Other than those two situations above of 1 = PKTY ends up inpt/ER or 2= slow and have a WCC to dump on, it is almost never an efficient use of one's PP time to be in the hospital unless you are really trying to grow and pick up new patients at any cost. That is usually a saturated metro. It can work a tiny bit if you have office in/near hospital and can stack up multiple pts to round on, do inpt surgery on, etc. Still, most of the docs you'll meet from consults will be docs who do a lot of inpt, so they'll send you (drumroll) more inpt consults. That may work veeery slowly and ineffectively to build a legit base of outpt office appts with good insurance (which is the whole point of PP in 95% of cases), but most of the calc decub, ram horn nails, tinea, gangrene 5th toe, etc that you are consulted to see inpt in the hospital won't ever make it to your office anyways - nor do you generally want it to. Those sick pts, wheelchair, poorly controlled DM, etc are not a huge problem in WCCenter, but in your office, they very well may ruin your flow.
As was said by
@wakaflocka88, you are MUCH better off just marketing to the FPs and specialists who have mostly OUTpts and will send you more and more OUTpts than the hospital docs who will just give you more inpt work. Yuck. I ask the floor and ER to only call me on surgical stuff (gas, open fx, etc) and just send the rest to the office. I want to keep the ER happy, but the day they ever call me for pt I've never seen with ingrown or sprain or something that is obviously not admit or surgical, I set the record straight and ask them to splint and send to office on those... vibe is 'I'm willing to help but quite busy with scheduled pts.' Same with inpt... call me if the admission depends on my eval or procedure and I will see them
if and when I can, but please don't ever call me for nonsense.
You get what you allow.
...Let the hospital employ docs, residency programs, etc take the call for 400lb guy Jones fx, MedicAid kid punctures, toenails in ICU, drive the pus bus, uninsured IVDA ankle fx. They get paid whether pt payers and the hours are bad or good. PP docs do not. As
@619 said, it's all collections or % in PP.

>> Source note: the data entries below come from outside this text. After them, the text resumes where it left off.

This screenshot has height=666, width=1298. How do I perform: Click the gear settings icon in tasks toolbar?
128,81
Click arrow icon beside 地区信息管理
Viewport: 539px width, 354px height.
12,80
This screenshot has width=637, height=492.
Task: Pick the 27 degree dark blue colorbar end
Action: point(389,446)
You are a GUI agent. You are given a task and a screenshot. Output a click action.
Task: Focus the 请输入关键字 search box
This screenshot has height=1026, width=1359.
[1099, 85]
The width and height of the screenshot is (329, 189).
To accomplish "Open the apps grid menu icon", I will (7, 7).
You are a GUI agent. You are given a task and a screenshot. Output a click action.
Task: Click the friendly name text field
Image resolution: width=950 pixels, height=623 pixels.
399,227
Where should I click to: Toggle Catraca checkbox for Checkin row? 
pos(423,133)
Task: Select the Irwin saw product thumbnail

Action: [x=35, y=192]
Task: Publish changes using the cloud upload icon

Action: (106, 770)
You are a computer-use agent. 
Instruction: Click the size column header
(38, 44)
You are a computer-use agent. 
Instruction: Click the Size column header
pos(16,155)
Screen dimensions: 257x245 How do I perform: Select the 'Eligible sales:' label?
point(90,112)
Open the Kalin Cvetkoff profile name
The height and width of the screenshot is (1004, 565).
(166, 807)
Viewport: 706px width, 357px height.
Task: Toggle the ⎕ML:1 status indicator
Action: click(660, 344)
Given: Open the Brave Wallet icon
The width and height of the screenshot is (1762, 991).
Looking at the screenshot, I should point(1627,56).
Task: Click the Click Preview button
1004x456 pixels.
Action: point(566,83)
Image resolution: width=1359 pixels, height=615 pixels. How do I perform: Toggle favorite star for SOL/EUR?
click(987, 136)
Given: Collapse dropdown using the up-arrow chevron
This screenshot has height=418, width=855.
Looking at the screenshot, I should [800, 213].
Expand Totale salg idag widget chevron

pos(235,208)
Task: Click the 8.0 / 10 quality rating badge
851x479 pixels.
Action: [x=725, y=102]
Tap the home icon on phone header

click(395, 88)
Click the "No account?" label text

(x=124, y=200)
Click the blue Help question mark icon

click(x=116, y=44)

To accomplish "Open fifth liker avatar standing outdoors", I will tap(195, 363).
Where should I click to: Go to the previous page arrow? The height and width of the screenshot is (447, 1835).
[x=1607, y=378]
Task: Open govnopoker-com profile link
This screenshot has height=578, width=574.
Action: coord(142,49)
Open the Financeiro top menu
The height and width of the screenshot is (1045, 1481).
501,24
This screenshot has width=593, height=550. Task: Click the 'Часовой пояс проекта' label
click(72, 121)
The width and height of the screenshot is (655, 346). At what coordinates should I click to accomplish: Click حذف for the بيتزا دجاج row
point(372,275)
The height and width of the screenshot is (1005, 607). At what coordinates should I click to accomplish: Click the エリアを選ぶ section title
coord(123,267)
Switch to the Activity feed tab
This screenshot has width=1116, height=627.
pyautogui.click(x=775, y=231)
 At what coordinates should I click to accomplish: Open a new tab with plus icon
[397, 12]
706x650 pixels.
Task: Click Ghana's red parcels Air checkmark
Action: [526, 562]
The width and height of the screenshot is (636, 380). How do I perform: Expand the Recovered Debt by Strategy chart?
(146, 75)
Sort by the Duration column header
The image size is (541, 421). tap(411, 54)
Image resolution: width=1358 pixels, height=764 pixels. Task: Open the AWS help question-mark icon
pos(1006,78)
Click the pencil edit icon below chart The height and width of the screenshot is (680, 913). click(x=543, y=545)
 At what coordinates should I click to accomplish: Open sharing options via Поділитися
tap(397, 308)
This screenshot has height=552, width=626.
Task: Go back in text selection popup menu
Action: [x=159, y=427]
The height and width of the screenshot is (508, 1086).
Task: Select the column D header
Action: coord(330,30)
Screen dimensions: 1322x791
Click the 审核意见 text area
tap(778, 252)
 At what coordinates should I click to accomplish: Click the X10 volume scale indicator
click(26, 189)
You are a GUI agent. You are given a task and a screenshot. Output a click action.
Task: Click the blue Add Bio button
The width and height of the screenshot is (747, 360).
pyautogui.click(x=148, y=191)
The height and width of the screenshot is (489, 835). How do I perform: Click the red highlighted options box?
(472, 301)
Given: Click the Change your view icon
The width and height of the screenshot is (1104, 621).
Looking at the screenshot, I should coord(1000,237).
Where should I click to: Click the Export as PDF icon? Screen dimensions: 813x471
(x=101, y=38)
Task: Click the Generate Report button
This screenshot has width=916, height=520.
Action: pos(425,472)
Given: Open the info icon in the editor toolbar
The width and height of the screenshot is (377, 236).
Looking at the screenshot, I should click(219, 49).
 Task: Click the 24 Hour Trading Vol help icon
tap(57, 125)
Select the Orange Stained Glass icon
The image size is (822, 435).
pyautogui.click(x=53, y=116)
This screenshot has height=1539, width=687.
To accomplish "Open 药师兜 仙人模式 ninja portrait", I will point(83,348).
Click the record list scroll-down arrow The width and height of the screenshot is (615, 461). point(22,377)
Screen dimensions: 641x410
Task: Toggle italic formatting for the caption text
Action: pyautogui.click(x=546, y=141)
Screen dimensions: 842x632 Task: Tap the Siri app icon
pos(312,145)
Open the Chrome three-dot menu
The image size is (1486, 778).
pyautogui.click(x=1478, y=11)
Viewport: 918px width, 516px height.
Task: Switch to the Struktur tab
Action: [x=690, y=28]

Again, in nearly any PP, you're significantly better off just making relationships with the PCPs and collecting working age pts, outpt surgery good outcomes, refers, goodwill, $$$. It's fine to be friendly with ER, inpt docs, etc (and I certainly am), but you absolutely want the message to be "I'm NOT on call, I'm busy in the office, I do want to help if truly needed and if I'm able, but again... I've got a lot of outpt work already." That's my focus... and if you play your cards right and make relationship correct, that
8-5 weekday 9-5 M-Th and 9-3 Fri office is also the focus of most of your web of PCPs who refer. Like attracts like.